A Raízen (RAIZ4) está próxima de vender suas operações na Argentina por cerca de R$ 7 bilhões a um consórcio liderado pela trading suíça Mercuria Energy Group. Segundo o Valor Econômico, as negociações avançaram e a assinatura pode ocorrer nos próximos dias, com conclusão em até três meses.
A venda faz parte da estratégia de reestruturação da Raízen para fortalecer o caixa e reduzir o endividamento. O negócio envolve ativos como uma refinaria, uma fábrica de lubrificantes e uma rede de postos Shell no país.

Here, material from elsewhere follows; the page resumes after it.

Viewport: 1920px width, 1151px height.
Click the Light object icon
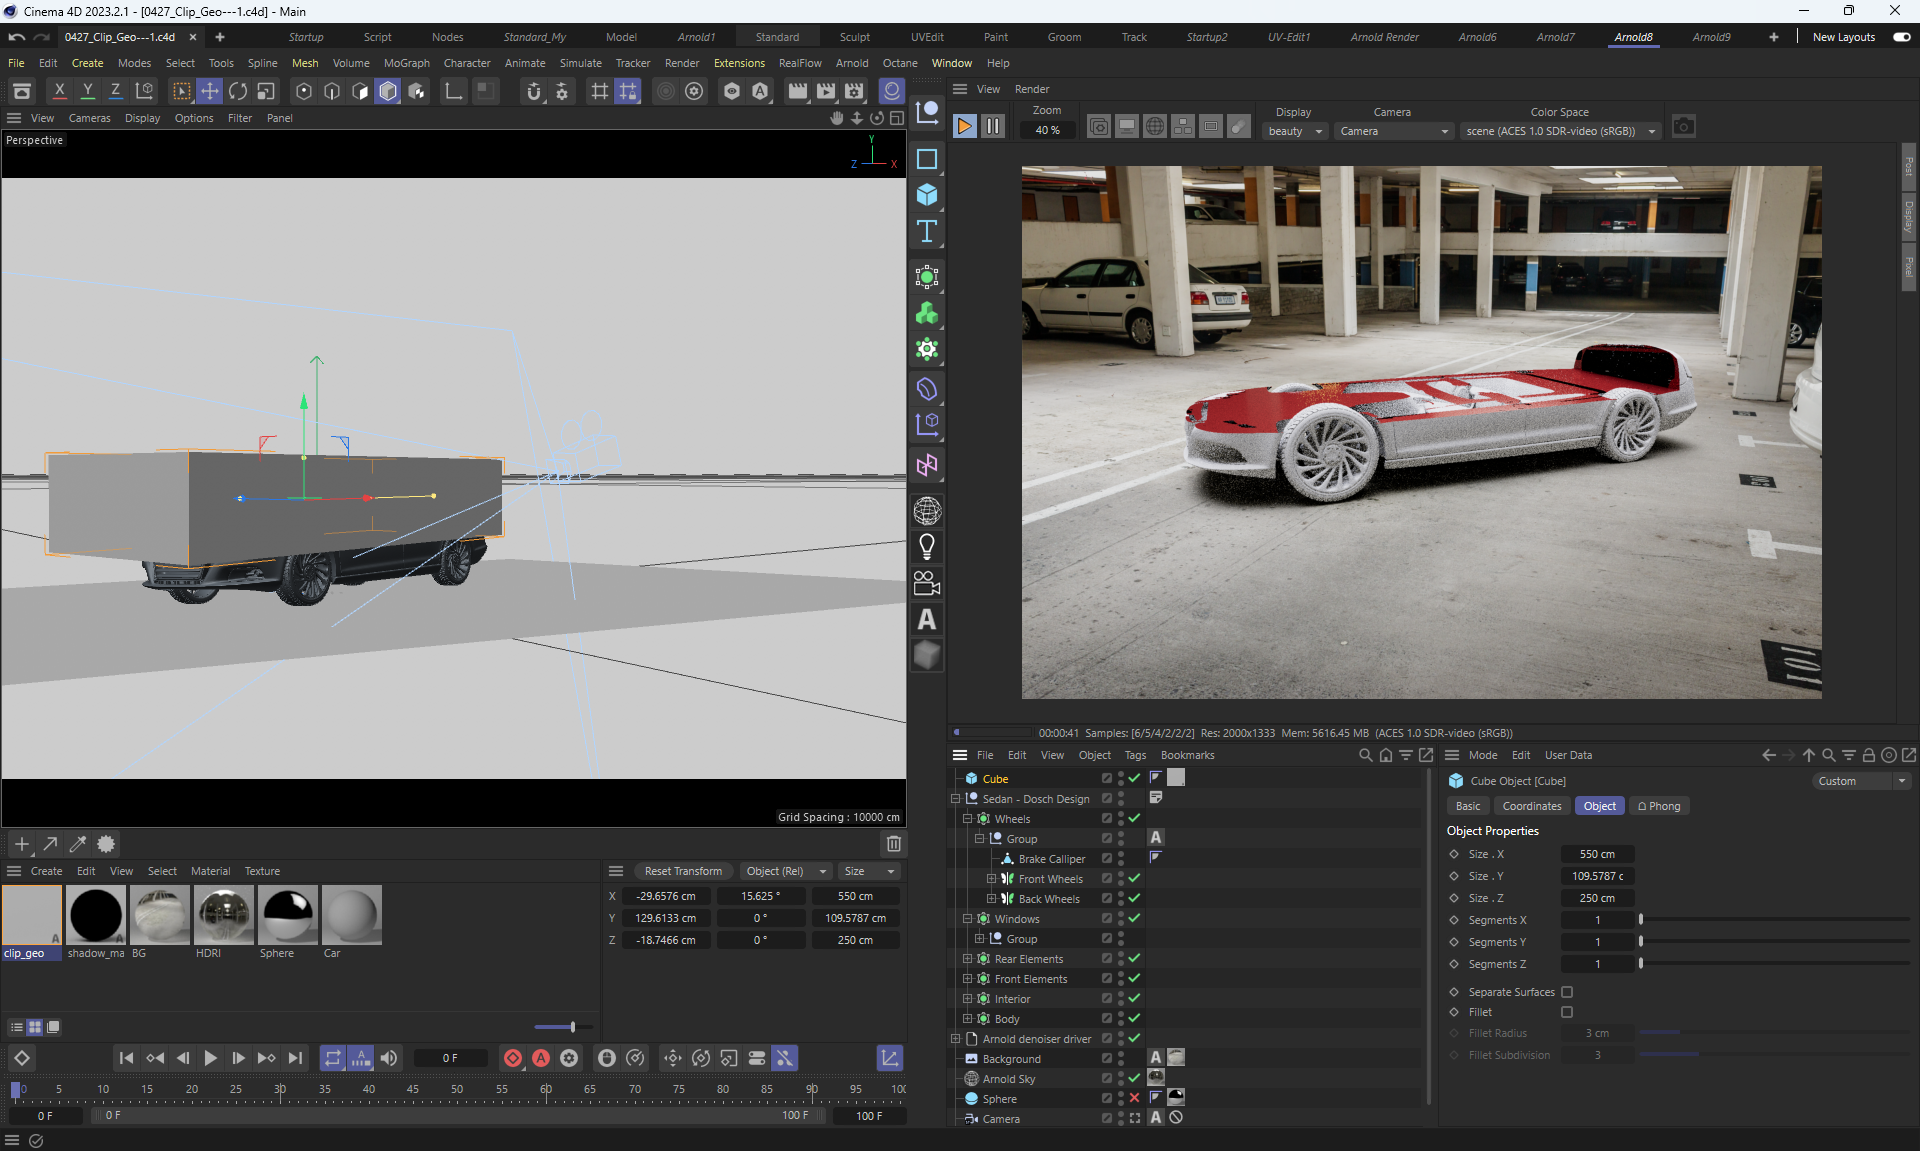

O processo teve início há cerca de 18 meses e atraiu interesse de grandes grupos globais de energia e commodities, incluindo Trafigura, Vitol e Saudi Aramco, conforme o veículo.
Participantes da operação
O empresário argentino José Luis Manzano integra o grupo comprador, junto à Mercuria. A transação representa o maior desinvestimento já realizado pela Raízen até hoje, segundo o jornal.
Desde o começo de 2025, a Raízen já levantou aproximadamente R$ 5 bilhões com a venda de ativos, como participações em usinas e projetos de geração distribuída.
Contexto financeiro e planos de recuperação
Em março de 2026, a dívida líquida da Raízen equivalia a 5,3 vezes o Ebitda, indicador de geração de caixa. A empresa negocia uma reestruturação de cerca de R$ 65 bilhões em passivos por meio de recuperação extrajudicial.
O plano inclui um aporte mínimo de R$ 3,5 bilhões da Shell, com possibilidade de R$ 500 milhões adicionais de um veículo ligado à Aguassanta Investimentos. O acordo prevê conversão de 45% da dívida em ações e alongamento dos vencimentos dos 55% restantes.
Assessores e posicionamento
BTG Pactual atua como assessor financeiro da Raízen na negociação argentina, enquanto o UBS representa a Mercuria. A Raízen informou à imprensa que não comenta rumores ou negociações em andamento.